Much of the central part of the book is punctuated by endless criticism of life in Cuba. The time is 2007 and the economy was in very rough shape, following the collapse of the Soviet Union and its support, the tightening of economic sanctions by George Bush, and the toll taken by several historic hurricanes. All of the poverty and deprivation is chalked up to Fidel Castro, or so it seems from the complaints of the Cubans that Jones comes in contact with. Turning to taxi-drivers to convey a sense of how things are is a standard journalist's dodge when time is too short for real research, but it has its problems in a novel. Castro's Cuba is presented here as a unrelentingly repressive land where the slightest deviation from orthodoxy is rapidly punished. The ease with which passing Cubans vent their discontent with the regime to utter strangers rather undercuts that particular message. Havana is seen to seethe with prostitutes, beggars, and corruption at every level. To what degree this is in fact the case is unclear - the sole claim to direct knowledge of the country that Peggy Blair announces is that she and her daughter spent the Christmas holidays there six years ago.

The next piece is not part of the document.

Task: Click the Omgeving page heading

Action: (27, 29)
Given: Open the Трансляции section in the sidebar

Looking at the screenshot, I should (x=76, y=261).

Like many first novels, THE BEGGAR'S OPERA would have benefited from stricter editorial pruning. There are a number of twists and turns at the end, some of which are unexpected but unfortunately unconvincing and seem introduced for no particular reason except as an attempt to lob a final firework or two into the air

A second book involving Ramirez and Jones has been announced. Whether it will be set once more in Havana or in Ottawa, where Blair is more at home, remains to be seen, but Ramirez is on his way to Canada's capital at the end of the book. It will be interesting to see what he makes of it. I presume ghosts get through immigration without difficulty.

THE BEGGAR'S OPERA was shortlisted for the 2010 CWA Debut Dagger Award.

§ Yvonne Klein is a writer, translator, and retired college English professor who lives in Montreal.